The results of this review support the beneficial effects of VLDP + KAs in CKD patients on renal function and different metabolic parameters in particular acidosis, insulin resistance, and bone metabolism without alteration of the nutritional status. However, evidence is inconclusive regarding the effect of VLDP + KA on mortality and cardiovascular events. The recommendation for the use of KAs has not reached consensus and remains a second-choice alternative. Few international and national societies currently recommend KAs supplementation in the management of CKD (Table 4).

Table 4

VLDP/LDP and KA in non-dialyzed patients with chronic kidney disease.

CKD Stage	NKF/KDOQI Clinical Practice Guidelines for Nutrition in Chronic Renal Failure, 2000 [79]	ESPEN Guidelines on Enteral Nutrition: Adult Renal Failure, 2006 [80]	Australian KHA-CARI Guidelines [81]	KDIGO, 2012 [82]	International Society of Renal Nutrition and Metabolism, 2013 [83]	Review, 2017, NEJM [84]
3	0.60–0.75 g/kg/day of protein	0.55–0.6 g/kg/day of protein	0.75–1.0 g/kg/day of protein	<1.3 g/kg/day protein	0.6 and 0.8 g/kg/day protein, ≥50% of protein of HBV	<1.0 g/kg/day protein (consider 0.6–0.8 if eGFR <45 mL/min/1.73 m2 or rapid progression)
4–5	0.60–0.75 g/kg/day of protein	0.55–0.6 g/kg/day of protein (2/3 HBV) or ~0.3 g/kg/day of protein supplemented with KAs/EAAs (0.1 g/kg/day)	0.75–1.0 g/kg/day	0.8 g/kg/day protein	0.6 and 0.8 g/kg/day protein, ≥50% of protein of HBV	0.6–0.8 g/kg/day protein, including 50% HBV protein, or <0.6 with addition of EAAs or KAs (0.1 g/kg/day)

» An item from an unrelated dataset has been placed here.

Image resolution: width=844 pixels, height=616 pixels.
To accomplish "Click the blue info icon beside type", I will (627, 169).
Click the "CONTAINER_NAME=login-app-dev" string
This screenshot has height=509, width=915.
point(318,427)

HBV: high biological value. KAs: ketoacids analogues. EAAs: essential amino acids.

7. Future Directions

The low adherence is a main caveat when prescribing VLPD + KAs. Ethnic and cultural dietary variations between CKD populations raise the question of whether the results of protein restriction trials are applicable on an international basis. Another limitation is the side effects of KAs. They can induce hypercalcemic episodes due to their calcium content and uncomfortable gastrointestinal symptoms. In a developing country without easy access of the medical resource, as compared with the maintenance dialysis expenses, the low cost of KAs may be an attractive alternative strategy. Considering an average yearly cost of about 34,072 € for dialysis and 1440 € for the diet, treating patients with VLDP + KA and delaying dialysis treatment would allow significant financial savings [85]. In Western countries, VLPD + KAs may be proposed as a possible tool to reduce CKD costs and postpone dialysis when waiting for fistula maturation or for a living kidney transplant. The personalized medicine is one of the emerging clinical models in the new millennium. Additionally, multiple choice regarding diet linked to patient characteristics may lead to better adherence [86]. Further studies are needed to identify factors that influence patient adherence. Incremental dialysis, which combines a nutritional-dialysis approach, may be an option for avoiding the abrupt start of thrice weekly hemodialysis and should be one of the possible new treatment options. Additionally, further research will be required to establish the optimal KAs dose and role of this diet on uremic toxin production.